Simpson, 28, the USAREUR Career Counselor of the Year, now heads home to Washington, where an Army-level board will determine the best career counselor in the Army. Counselors advise Soldiers on career options and advise commanders on the retention program.
“We take care of Soldiers and family members, counseling them on the benefits of staying Army, to include retirement, choice of duty station and retraining,” Simpson said.
An infantryman with a decade in uniform, Simpson deployed twice to Iraq with the Fort Hood-based 1st Cavalry Division and also took part in humanitarian aid mission after Hurricane Katrina. Afterward, while assigned to Fort Jackson, S.C., Simpson made his own career change. “I wanted to help Soldiers on a grander scale than what I was working as a team leader or a squad leader,” Simpson said.
In Kaiserslautern, Simpson first worked for the 21st Theater Sustainment Command. He recently moved to the Rhine Ordnance Barracks-based 10th Army Air and Missile Defense Command, a brigade-size headquarters that was recently known as the 357th Air & Missile Defense Detachment.
The two-day competition began Nov. 3 in Heidelberg. The first day included a physical training test and a written exam. The second day was a formal board. Lt. Gen. Mark Hertling, commander of U.S. Army Europe, met the five top competitors, Simpson said, which included NCOs from the 21st TSC, 12th Combat Aviation Brigade and the 173rd Airborne Brigade Combat Team.
Overall, Simpson was selected as the best. Command Sgt. Maj. Darrin Jefferies, senior enlisted leader at the 10th AAMDC, said he expected nothing less from Simpson.
“Since arriving to the 10th AAMDC, his work ethic and duty performance has been exceptional,” Jefferies said. “An achievement of this magnitude is a capstone for this stellar noncommissioned officer.”
The Army-level board is in late-January. For Simpson, who has brothers serving the Army and Air Force, that’s also a trip home to friends and family.

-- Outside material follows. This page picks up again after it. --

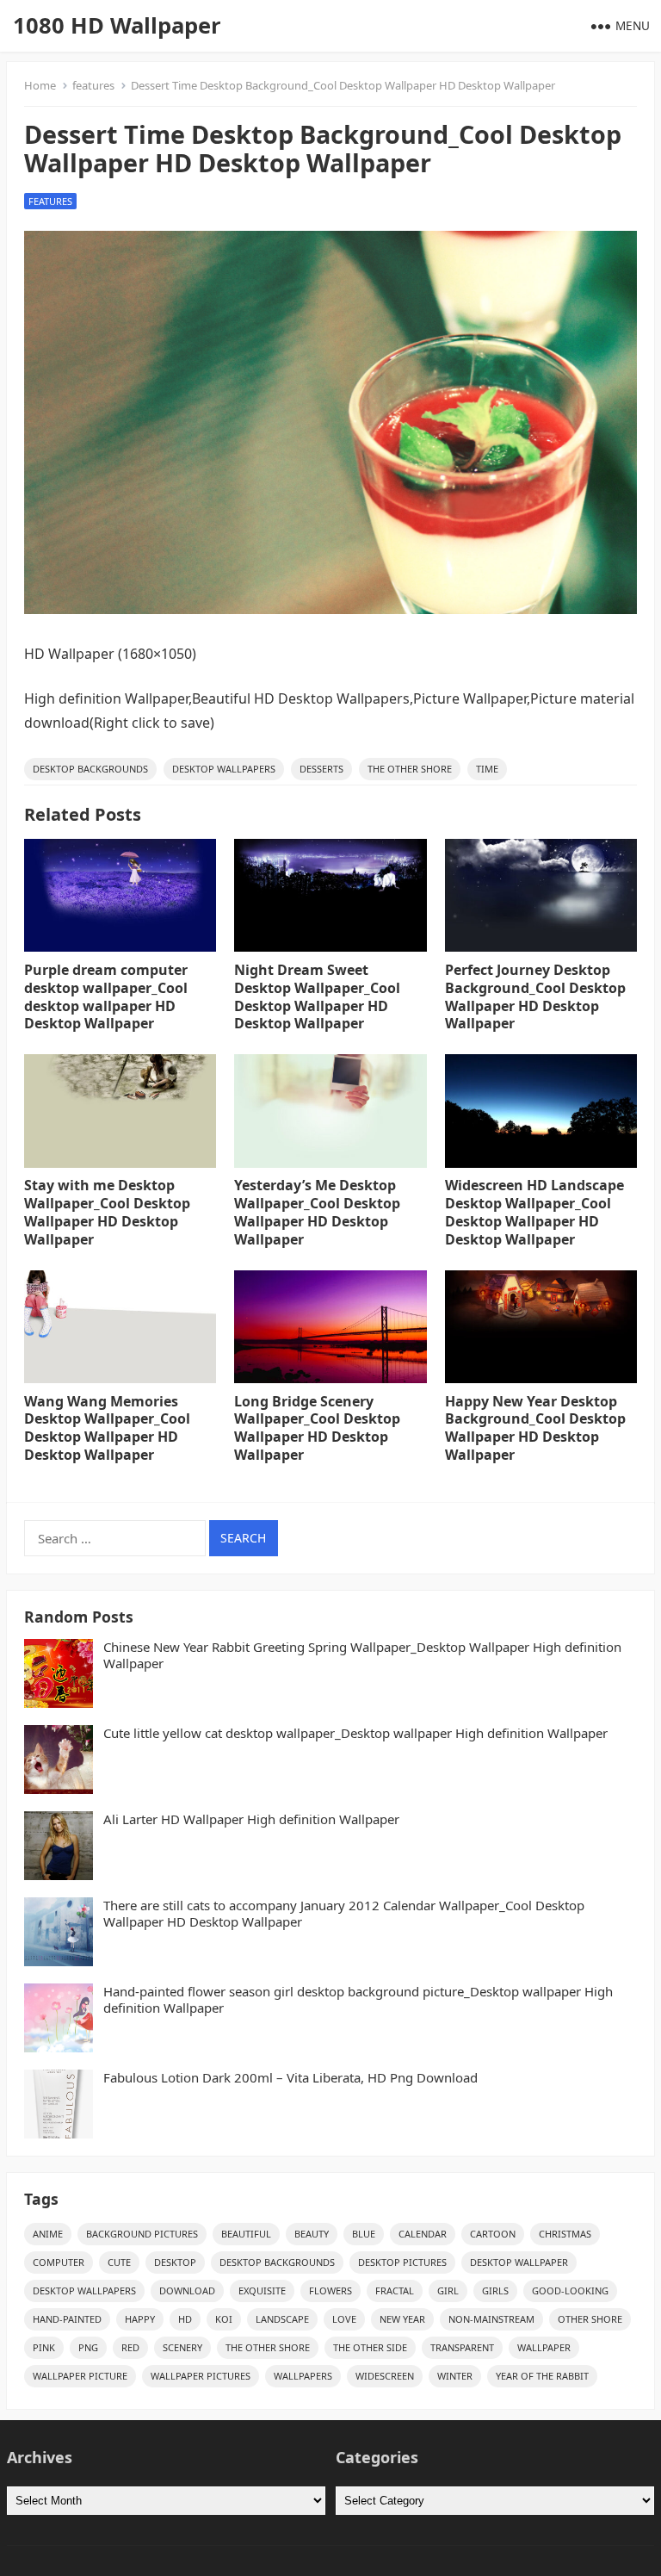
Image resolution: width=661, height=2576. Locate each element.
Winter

As an infantry squad leader, Simpson couldn’t imagine himself behind a desk, filing data and counseling Soldiers, he said. Yet, he’s found that leadership skills honed as a squad leader translate well into his new role, mentoring Soldiers through the retention process. “If you take care of Soldiers, Soldiers will take care of you,” Simpson said. “That’s my driving force.”